Rewrite the entries below, changing "computer-use agent" to "screen-control agent" wherever it occurs and leaving everything else as it is.
— Start —
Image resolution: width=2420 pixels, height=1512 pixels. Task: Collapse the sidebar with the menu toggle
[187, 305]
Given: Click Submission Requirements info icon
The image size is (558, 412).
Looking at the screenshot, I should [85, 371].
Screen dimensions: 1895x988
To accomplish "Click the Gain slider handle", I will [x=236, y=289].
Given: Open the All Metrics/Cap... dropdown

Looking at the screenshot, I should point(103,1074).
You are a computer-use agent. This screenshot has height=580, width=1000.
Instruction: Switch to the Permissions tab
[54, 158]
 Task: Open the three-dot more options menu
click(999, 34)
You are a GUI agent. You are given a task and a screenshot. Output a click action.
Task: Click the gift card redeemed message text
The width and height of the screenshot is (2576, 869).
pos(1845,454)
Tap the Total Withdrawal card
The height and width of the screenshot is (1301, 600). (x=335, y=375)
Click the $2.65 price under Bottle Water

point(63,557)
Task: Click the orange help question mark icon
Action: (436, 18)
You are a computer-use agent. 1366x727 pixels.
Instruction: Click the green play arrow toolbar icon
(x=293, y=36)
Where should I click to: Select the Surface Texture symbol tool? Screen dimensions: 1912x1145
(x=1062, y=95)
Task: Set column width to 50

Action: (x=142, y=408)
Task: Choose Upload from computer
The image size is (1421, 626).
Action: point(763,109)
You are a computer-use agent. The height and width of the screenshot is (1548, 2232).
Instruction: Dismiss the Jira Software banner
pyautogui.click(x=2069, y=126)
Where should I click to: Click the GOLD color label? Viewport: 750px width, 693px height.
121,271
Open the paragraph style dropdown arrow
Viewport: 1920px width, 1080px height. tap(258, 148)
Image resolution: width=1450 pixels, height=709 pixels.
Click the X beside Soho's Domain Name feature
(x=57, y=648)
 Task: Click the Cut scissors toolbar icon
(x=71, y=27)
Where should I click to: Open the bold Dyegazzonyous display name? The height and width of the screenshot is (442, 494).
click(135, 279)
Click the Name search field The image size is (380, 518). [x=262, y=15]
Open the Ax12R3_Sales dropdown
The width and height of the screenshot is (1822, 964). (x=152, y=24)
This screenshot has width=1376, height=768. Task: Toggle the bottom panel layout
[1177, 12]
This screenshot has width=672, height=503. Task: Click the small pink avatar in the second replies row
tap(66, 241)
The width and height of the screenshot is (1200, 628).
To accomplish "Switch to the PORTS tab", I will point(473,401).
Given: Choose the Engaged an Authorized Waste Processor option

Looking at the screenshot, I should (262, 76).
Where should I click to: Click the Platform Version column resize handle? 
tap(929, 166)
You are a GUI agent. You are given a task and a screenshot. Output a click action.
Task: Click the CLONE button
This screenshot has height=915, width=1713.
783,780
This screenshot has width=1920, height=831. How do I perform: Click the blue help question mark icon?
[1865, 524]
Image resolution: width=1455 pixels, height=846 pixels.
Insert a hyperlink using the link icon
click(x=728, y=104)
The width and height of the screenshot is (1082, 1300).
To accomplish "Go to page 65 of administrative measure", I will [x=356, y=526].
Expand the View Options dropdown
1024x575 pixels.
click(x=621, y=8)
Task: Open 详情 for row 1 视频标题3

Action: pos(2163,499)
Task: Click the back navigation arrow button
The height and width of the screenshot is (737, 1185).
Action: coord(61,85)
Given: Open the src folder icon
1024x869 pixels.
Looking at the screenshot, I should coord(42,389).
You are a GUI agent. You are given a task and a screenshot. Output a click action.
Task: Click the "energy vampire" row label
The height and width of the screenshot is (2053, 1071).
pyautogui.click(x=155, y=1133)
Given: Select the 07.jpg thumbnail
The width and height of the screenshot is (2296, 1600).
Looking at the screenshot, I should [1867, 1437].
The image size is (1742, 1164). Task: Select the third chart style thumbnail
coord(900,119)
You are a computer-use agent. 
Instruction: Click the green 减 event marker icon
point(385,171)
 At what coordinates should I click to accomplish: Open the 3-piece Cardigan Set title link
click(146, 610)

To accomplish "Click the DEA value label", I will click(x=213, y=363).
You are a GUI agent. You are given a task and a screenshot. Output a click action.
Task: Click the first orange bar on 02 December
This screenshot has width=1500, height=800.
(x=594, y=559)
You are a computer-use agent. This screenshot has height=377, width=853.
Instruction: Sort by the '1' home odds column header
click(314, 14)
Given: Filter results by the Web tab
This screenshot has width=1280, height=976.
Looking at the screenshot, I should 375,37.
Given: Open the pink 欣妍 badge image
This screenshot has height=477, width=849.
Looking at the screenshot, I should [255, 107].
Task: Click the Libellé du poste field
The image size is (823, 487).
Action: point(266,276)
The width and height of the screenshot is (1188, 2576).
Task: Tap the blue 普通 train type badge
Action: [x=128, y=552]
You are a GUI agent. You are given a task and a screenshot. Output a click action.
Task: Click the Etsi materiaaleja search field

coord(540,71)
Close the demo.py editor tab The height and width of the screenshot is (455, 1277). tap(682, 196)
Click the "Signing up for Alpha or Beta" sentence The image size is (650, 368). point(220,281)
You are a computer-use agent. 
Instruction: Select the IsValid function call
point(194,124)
— End —
→ Result of the task
Image resolution: width=2420 pixels, height=1512 pixels. Task: Collapse the sidebar with the menu toggle
[187, 305]
Given: Click Submission Requirements info icon
The image size is (558, 412).
Looking at the screenshot, I should [85, 371].
Screen dimensions: 1895x988
To accomplish "Click the Gain slider handle", I will [x=236, y=289].
Given: Open the All Metrics/Cap... dropdown

Looking at the screenshot, I should point(103,1074).
You are a screen-control agent. This screenshot has height=580, width=1000.
Instruction: Switch to the Permissions tab
[54, 158]
 Task: Open the three-dot more options menu
click(999, 34)
You are a GUI agent. You are given a task and a screenshot. Output a click action.
Task: Click the gift card redeemed message text
The width and height of the screenshot is (2576, 869).
pos(1845,454)
Tap the Total Withdrawal card
The height and width of the screenshot is (1301, 600). (x=335, y=375)
Click the $2.65 price under Bottle Water

point(63,557)
Task: Click the orange help question mark icon
Action: (436, 18)
You are a screen-control agent. 1366x727 pixels.
Instruction: Click the green play arrow toolbar icon
(x=293, y=36)
Where should I click to: Select the Surface Texture symbol tool? Screen dimensions: 1912x1145
(x=1062, y=95)
Task: Set column width to 50

Action: (x=142, y=408)
Task: Choose Upload from computer
The image size is (1421, 626).
Action: point(763,109)
You are a screen-control agent. The height and width of the screenshot is (1548, 2232).
Instruction: Dismiss the Jira Software banner
pyautogui.click(x=2069, y=126)
Where should I click to: Click the GOLD color label? Viewport: 750px width, 693px height.
121,271
Open the paragraph style dropdown arrow
Viewport: 1920px width, 1080px height. tap(258, 148)
Image resolution: width=1450 pixels, height=709 pixels.
Click the X beside Soho's Domain Name feature
(x=57, y=648)
 Task: Click the Cut scissors toolbar icon
(x=71, y=27)
Where should I click to: Open the bold Dyegazzonyous display name? The height and width of the screenshot is (442, 494).
click(135, 279)
Click the Name search field The image size is (380, 518). [x=262, y=15]
Open the Ax12R3_Sales dropdown
The width and height of the screenshot is (1822, 964). (x=152, y=24)
This screenshot has width=1376, height=768. Task: Toggle the bottom panel layout
[1177, 12]
This screenshot has width=672, height=503. Task: Click the small pink avatar in the second replies row
tap(66, 241)
The width and height of the screenshot is (1200, 628).
To accomplish "Switch to the PORTS tab", I will point(473,401).
Given: Choose the Engaged an Authorized Waste Processor option

Looking at the screenshot, I should (262, 76).
Where should I click to: Click the Platform Version column resize handle? 
tap(929, 166)
You are a GUI agent. You are given a task and a screenshot. Output a click action.
Task: Click the CLONE button
This screenshot has height=915, width=1713.
783,780
This screenshot has width=1920, height=831. How do I perform: Click the blue help question mark icon?
[1865, 524]
Image resolution: width=1455 pixels, height=846 pixels.
Insert a hyperlink using the link icon
click(x=728, y=104)
The width and height of the screenshot is (1082, 1300).
To accomplish "Go to page 65 of administrative measure", I will [x=356, y=526].
Expand the View Options dropdown
1024x575 pixels.
click(x=621, y=8)
Task: Open 详情 for row 1 视频标题3

Action: pos(2163,499)
Task: Click the back navigation arrow button
The height and width of the screenshot is (737, 1185).
Action: coord(61,85)
Given: Open the src folder icon
1024x869 pixels.
Looking at the screenshot, I should coord(42,389).
You are a GUI agent. You are given a task and a screenshot. Output a click action.
Task: Click the "energy vampire" row label
The height and width of the screenshot is (2053, 1071).
pyautogui.click(x=155, y=1133)
Given: Select the 07.jpg thumbnail
The width and height of the screenshot is (2296, 1600).
Looking at the screenshot, I should [1867, 1437].
The image size is (1742, 1164). Task: Select the third chart style thumbnail
coord(900,119)
You are a screen-control agent. 
Instruction: Click the green 减 event marker icon
point(385,171)
 At what coordinates should I click to accomplish: Open the 3-piece Cardigan Set title link
click(146, 610)

To accomplish "Click the DEA value label", I will click(x=213, y=363).
You are a GUI agent. You are given a task and a screenshot. Output a click action.
Task: Click the first orange bar on 02 December
This screenshot has width=1500, height=800.
(x=594, y=559)
You are a screen-control agent. This screenshot has height=377, width=853.
Instruction: Sort by the '1' home odds column header
click(314, 14)
Given: Filter results by the Web tab
This screenshot has width=1280, height=976.
Looking at the screenshot, I should 375,37.
Given: Open the pink 欣妍 badge image
This screenshot has height=477, width=849.
Looking at the screenshot, I should [255, 107].
Task: Click the Libellé du poste field
The image size is (823, 487).
Action: point(266,276)
The width and height of the screenshot is (1188, 2576).
Task: Tap the blue 普通 train type badge
Action: [x=128, y=552]
You are a GUI agent. You are given a task and a screenshot. Output a click action.
Task: Click the Etsi materiaaleja search field

coord(540,71)
Close the demo.py editor tab The height and width of the screenshot is (455, 1277). tap(682, 196)
Click the "Signing up for Alpha or Beta" sentence The image size is (650, 368). point(220,281)
You are a screen-control agent. 
Instruction: Select the IsValid function call
point(194,124)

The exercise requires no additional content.